The asset should include:
- A copyable invoice exception queue.
- Dropdown exception taxonomy.
- Duplicate and missing-field checks.
- ChatGPT prompt examples.
- Reviewer decision fields.
- Audit log tab.
- Dashboard for exception aging and root causes.
- A one-page implementation checklist for finance teams.
Target outreach: finance operations newsletters, AP automation consultants, fractional CFO communities, ERP implementation partners, Google Sheets template roundups, and operations automation communities.
CTA
If your AP team is using email, PDFs, and tribal knowledge to resolve invoice exceptions, Red Brick Labs can map the workflow, build the exception taxonomy, add AI-assisted triage, and connect the review loop to your existing finance stack.
Map your invoice exception workflow
Map your invoice exception workflow: Red Brick Labs can turn your invoice exception queue into a controlled AI-assisted workflow with validation rules, ownership, and audit trails around your existing finance stack.
FAQ
Can ChatGPT approve invoice exceptions?
No. ChatGPT can classify, summarize, and suggest next actions. Approval should stay with finance owners and follow your authority matrix.
Is Google Sheets enough for AP exception management?

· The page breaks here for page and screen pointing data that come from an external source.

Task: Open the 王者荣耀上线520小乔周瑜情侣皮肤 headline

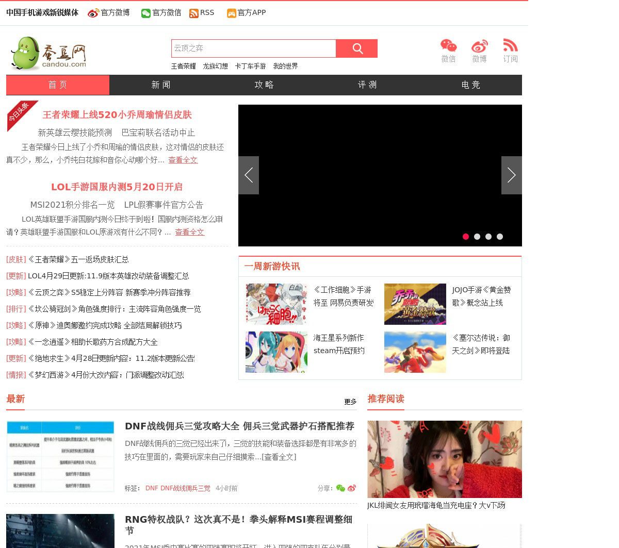Action: (117, 115)
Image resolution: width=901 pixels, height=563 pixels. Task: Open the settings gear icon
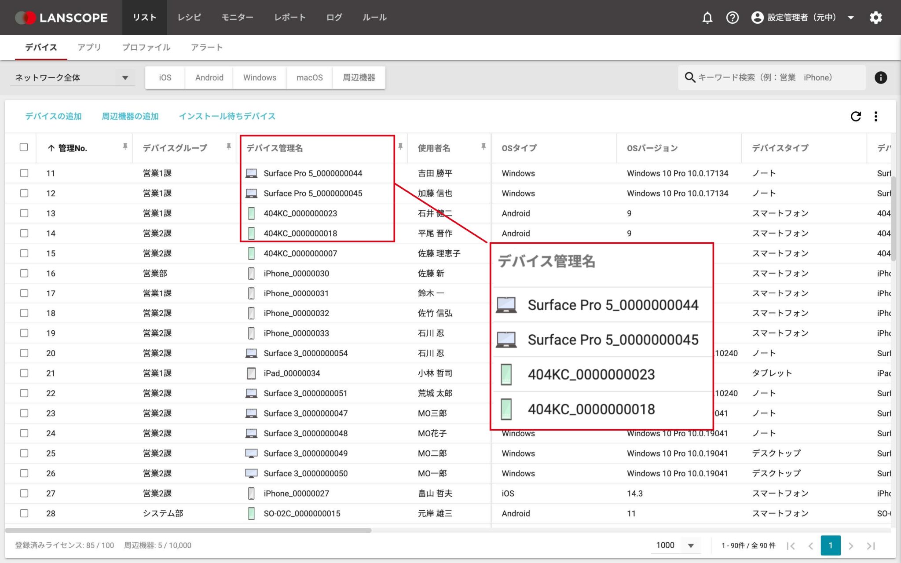pyautogui.click(x=876, y=18)
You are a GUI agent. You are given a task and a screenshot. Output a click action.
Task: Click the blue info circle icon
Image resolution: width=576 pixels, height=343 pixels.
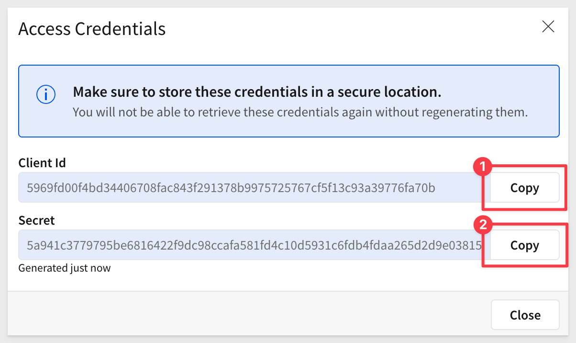tap(46, 94)
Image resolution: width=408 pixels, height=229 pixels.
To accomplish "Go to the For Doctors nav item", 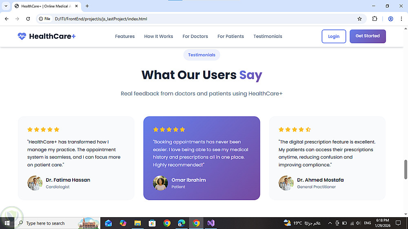I will (x=195, y=36).
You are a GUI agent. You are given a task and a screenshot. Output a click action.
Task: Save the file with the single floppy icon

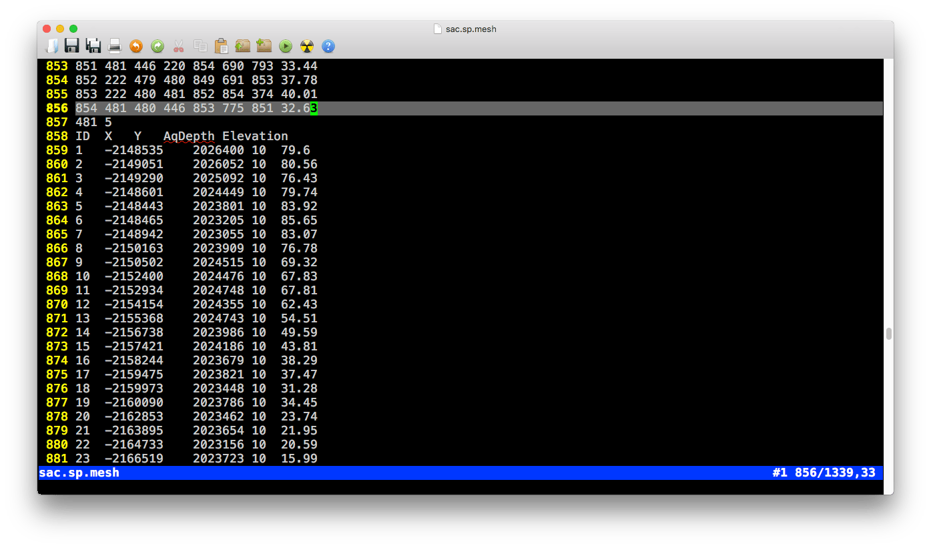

Google Sheets is enough for a pilot, low-volume workflows, or early exception discovery. Once exceptions require ERP sync, formal audit logs, permissioning, and payment controls, move into a production workflow.
What should finance teams measure?
Track exception volume, cycle time, reviewer overrides, duplicate risks caught, aging by owner, top recurring root causes, and the percentage of exceptions resolved without rework.
Should we connect ChatGPT to Sheets with Apps Script?
Only after the manual workflow works. Start by testing the taxonomy and prompt on real exceptions. Then automate classification if the volume justifies it and you can protect API keys, invoice data, and reviewer controls properly.